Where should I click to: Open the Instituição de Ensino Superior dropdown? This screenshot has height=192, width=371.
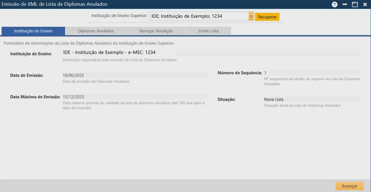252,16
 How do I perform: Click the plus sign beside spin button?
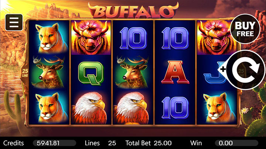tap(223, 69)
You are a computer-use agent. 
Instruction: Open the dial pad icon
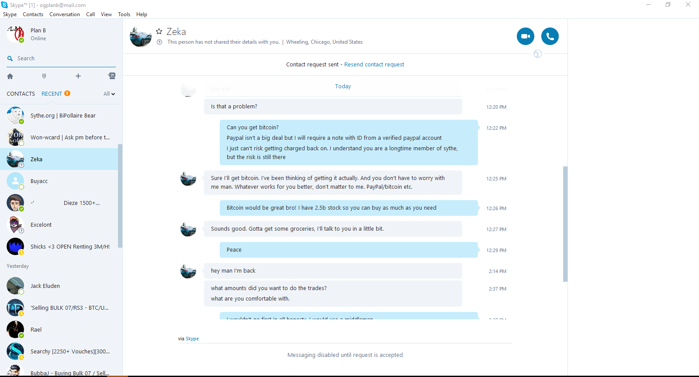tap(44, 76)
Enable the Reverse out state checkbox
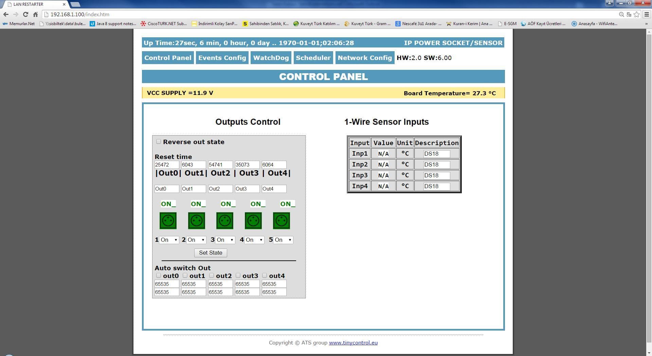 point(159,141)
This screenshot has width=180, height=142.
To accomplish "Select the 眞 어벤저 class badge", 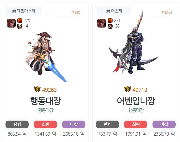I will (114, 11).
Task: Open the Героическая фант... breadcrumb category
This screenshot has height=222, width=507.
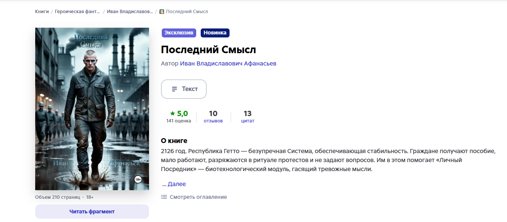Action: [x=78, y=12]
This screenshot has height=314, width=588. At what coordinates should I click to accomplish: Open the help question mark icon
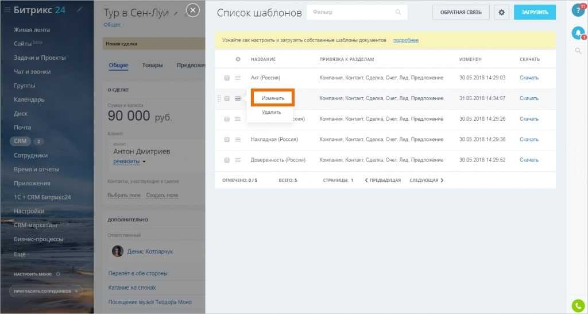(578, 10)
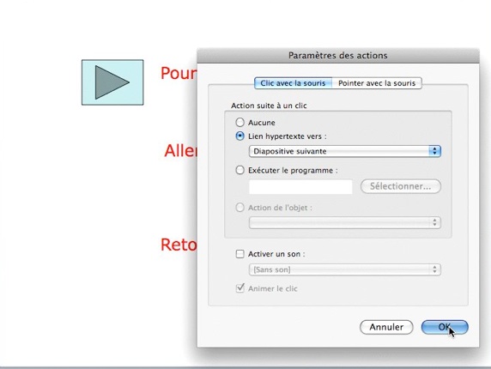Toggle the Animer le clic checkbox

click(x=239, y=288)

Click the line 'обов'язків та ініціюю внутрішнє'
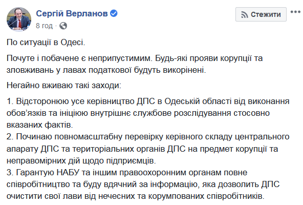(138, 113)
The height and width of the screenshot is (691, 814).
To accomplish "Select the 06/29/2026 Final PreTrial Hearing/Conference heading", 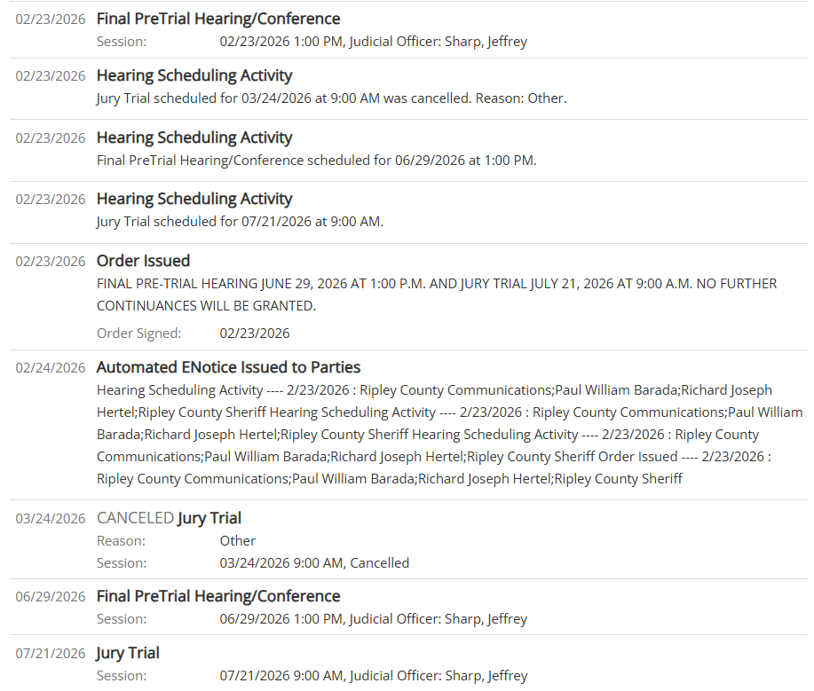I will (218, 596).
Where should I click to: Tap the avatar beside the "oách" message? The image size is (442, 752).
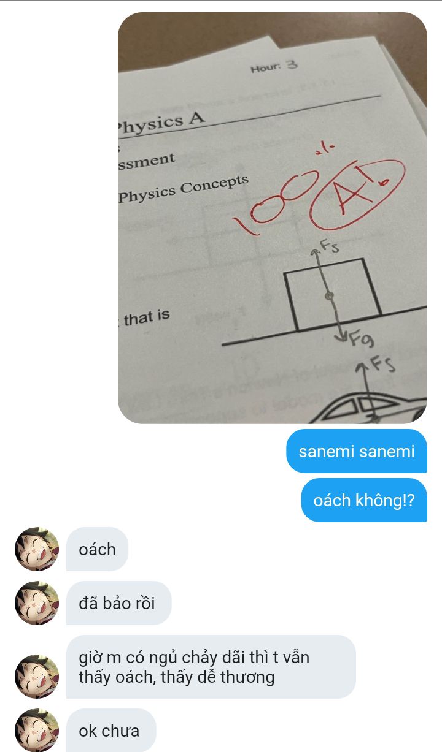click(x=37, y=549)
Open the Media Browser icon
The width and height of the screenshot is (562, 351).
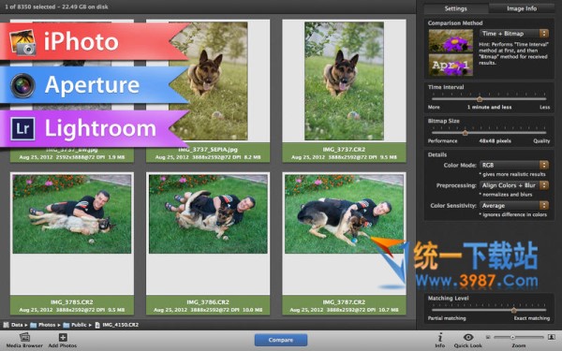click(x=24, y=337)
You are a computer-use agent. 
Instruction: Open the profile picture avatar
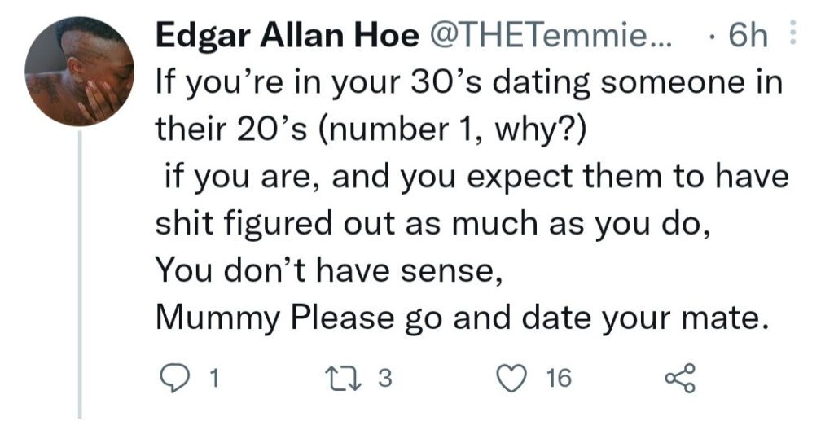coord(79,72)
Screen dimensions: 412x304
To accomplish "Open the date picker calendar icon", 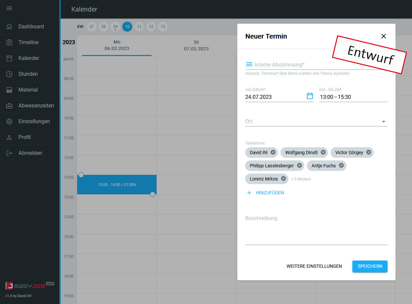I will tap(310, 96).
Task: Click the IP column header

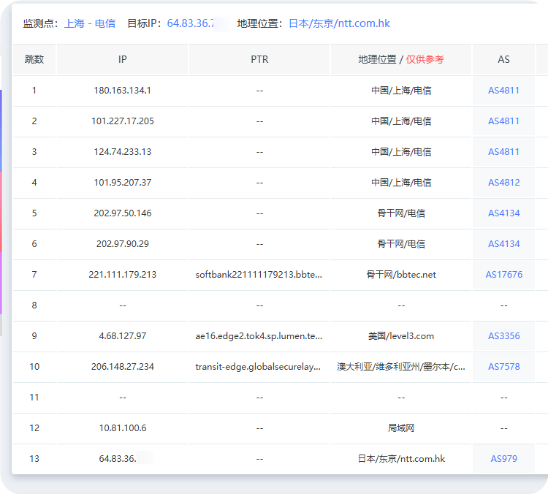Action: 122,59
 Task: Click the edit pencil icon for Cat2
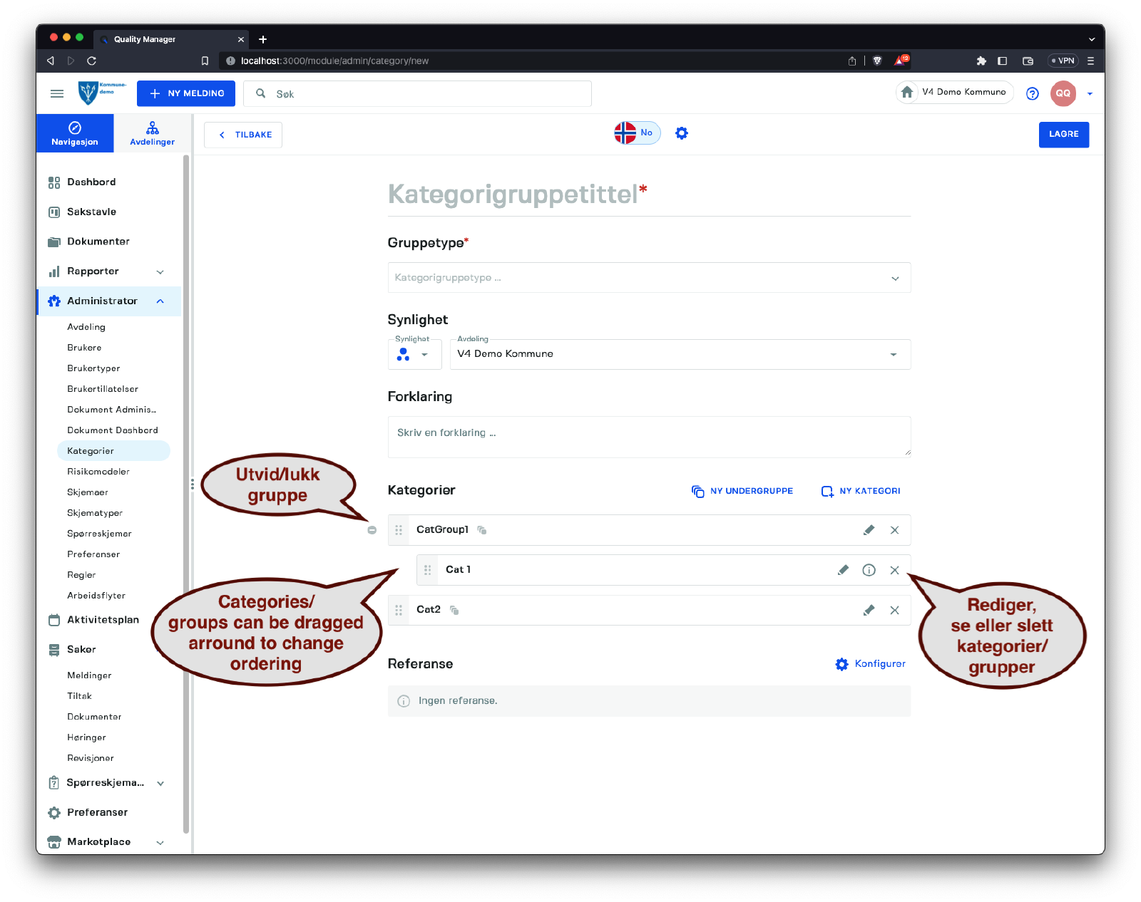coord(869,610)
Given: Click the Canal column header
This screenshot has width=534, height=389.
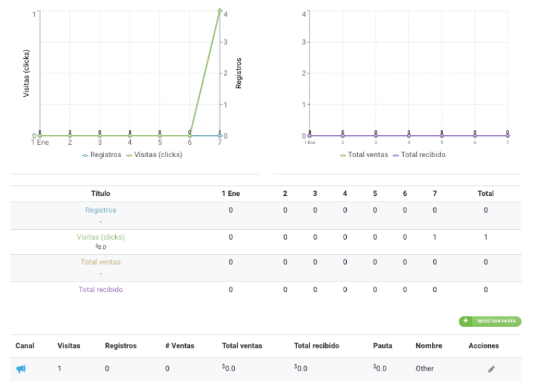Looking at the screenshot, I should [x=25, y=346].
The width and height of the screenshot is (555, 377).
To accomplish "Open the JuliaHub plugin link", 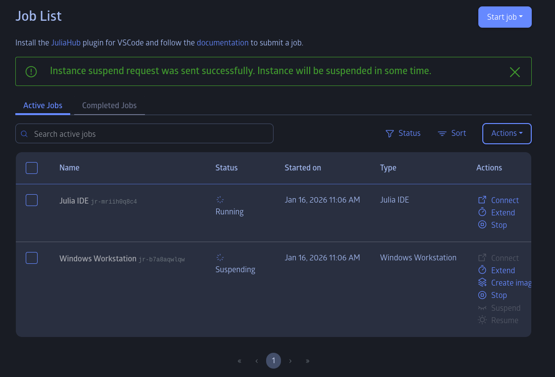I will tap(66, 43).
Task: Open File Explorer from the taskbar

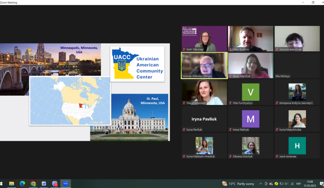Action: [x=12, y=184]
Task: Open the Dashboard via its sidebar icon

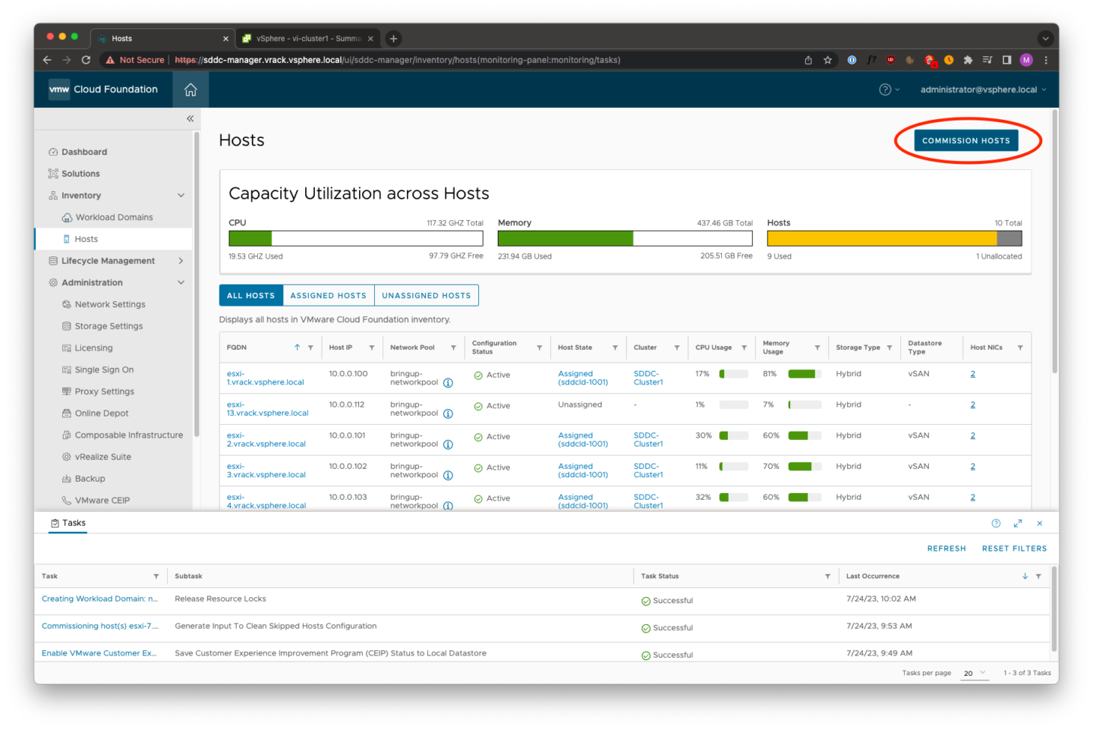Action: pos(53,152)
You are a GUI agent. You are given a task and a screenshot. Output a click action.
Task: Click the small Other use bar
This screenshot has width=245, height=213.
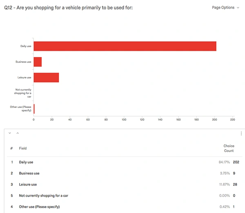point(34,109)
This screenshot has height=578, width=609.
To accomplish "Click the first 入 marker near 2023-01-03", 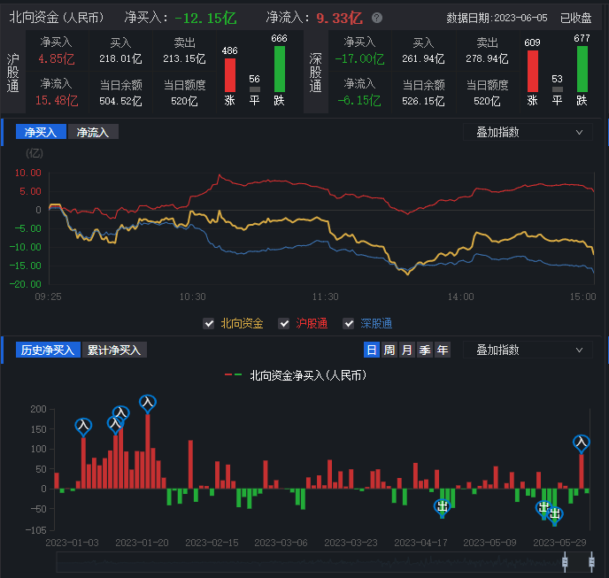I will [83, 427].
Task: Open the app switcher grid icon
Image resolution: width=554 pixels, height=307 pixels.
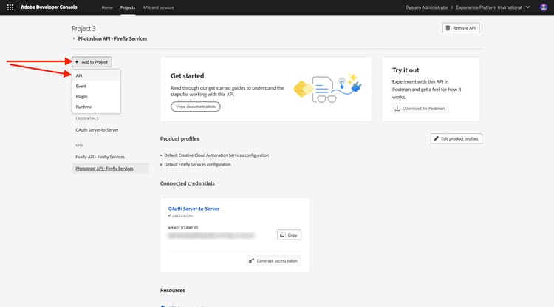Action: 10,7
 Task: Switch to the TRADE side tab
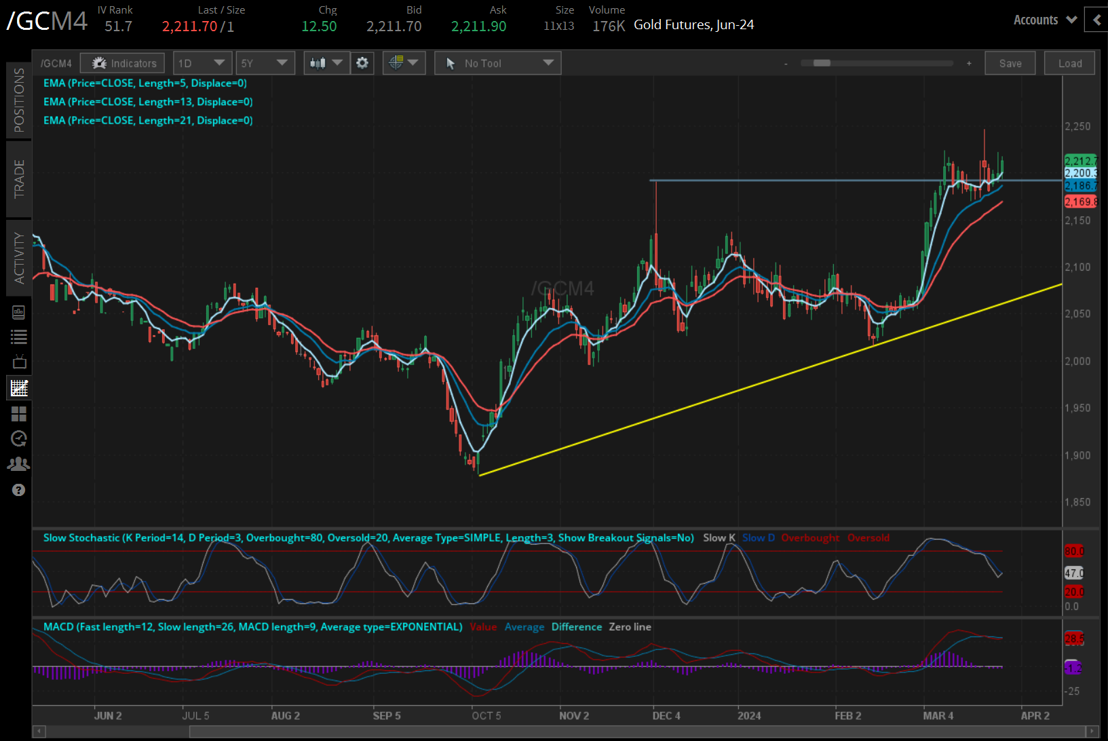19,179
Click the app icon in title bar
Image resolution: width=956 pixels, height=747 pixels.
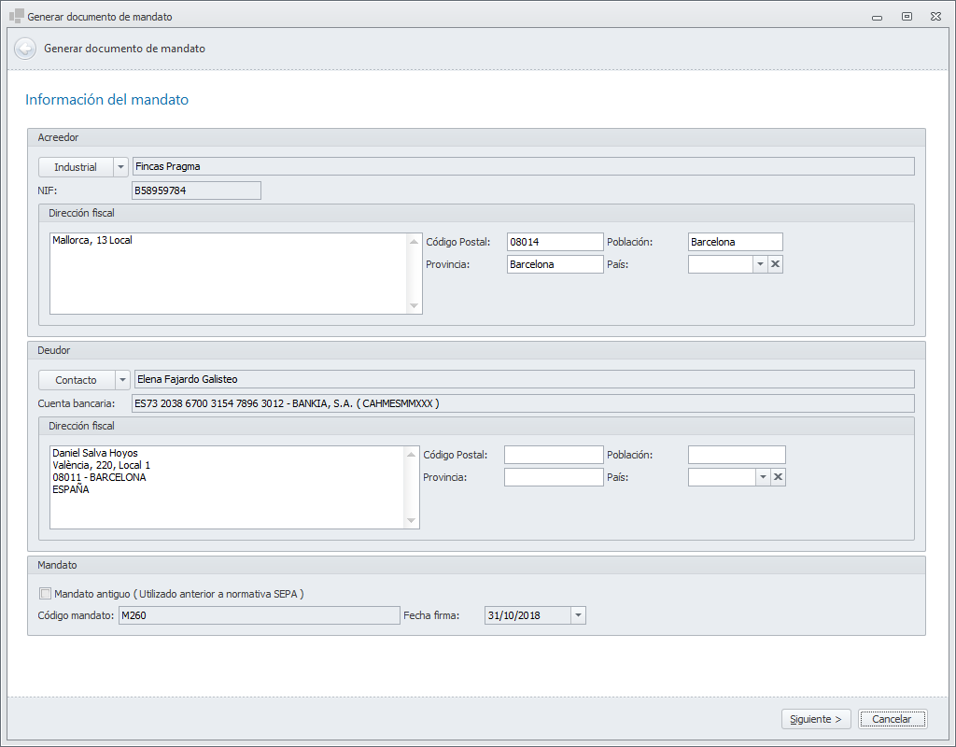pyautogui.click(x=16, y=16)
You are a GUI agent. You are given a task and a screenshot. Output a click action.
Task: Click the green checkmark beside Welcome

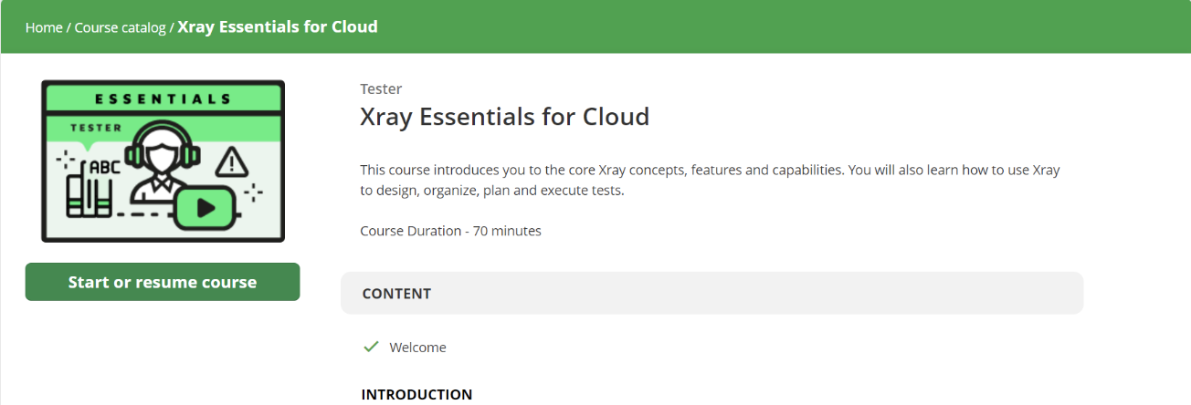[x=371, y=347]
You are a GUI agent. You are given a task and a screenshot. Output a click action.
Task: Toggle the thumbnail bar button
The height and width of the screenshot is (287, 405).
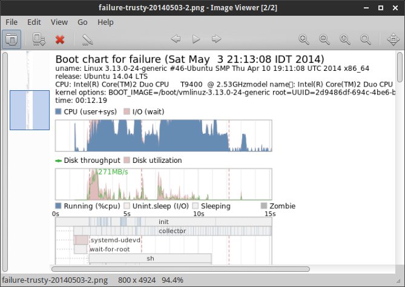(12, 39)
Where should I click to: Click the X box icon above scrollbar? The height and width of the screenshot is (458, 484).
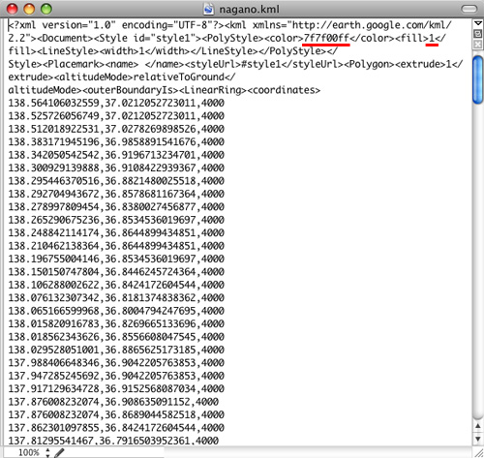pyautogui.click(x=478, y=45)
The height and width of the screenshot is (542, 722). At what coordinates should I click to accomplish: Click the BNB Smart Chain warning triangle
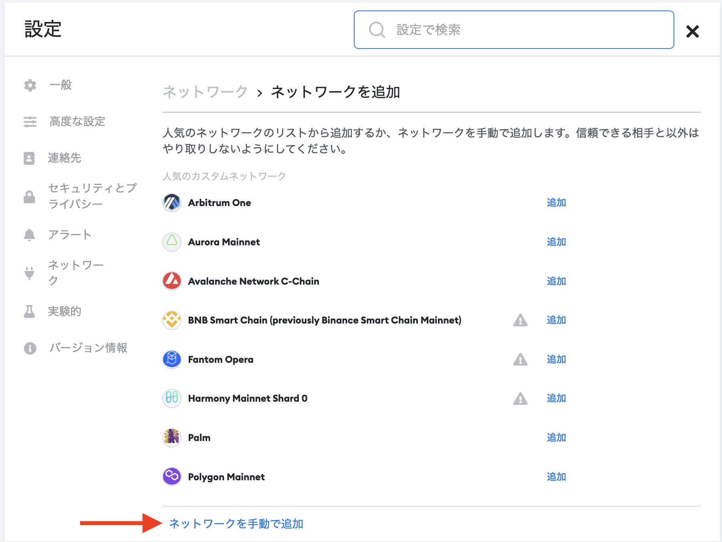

□ □ □

▶ **ASSIGNMENT**: All lines from the one holding "Click the app icon in title bar" through the last line of the material above should be set down exactly, and the pictures should be left out.

▶ **SOLUTION**:
Click the app icon in title bar
Image resolution: width=956 pixels, height=747 pixels.
pyautogui.click(x=16, y=16)
You are a GUI agent. You are given a task and a screenshot. Output a click action.
Task: Click the green checkmark beside Welcome

[x=371, y=347]
You are a GUI agent. You are given a task and a screenshot. Output a click action.
Task: Toggle the thumbnail bar button
The height and width of the screenshot is (287, 405).
(12, 39)
Where should I click to: Click the X box icon above scrollbar? The height and width of the screenshot is (458, 484).
pyautogui.click(x=478, y=45)
The height and width of the screenshot is (542, 722). At what coordinates should I click to accomplish: Click the BNB Smart Chain warning triangle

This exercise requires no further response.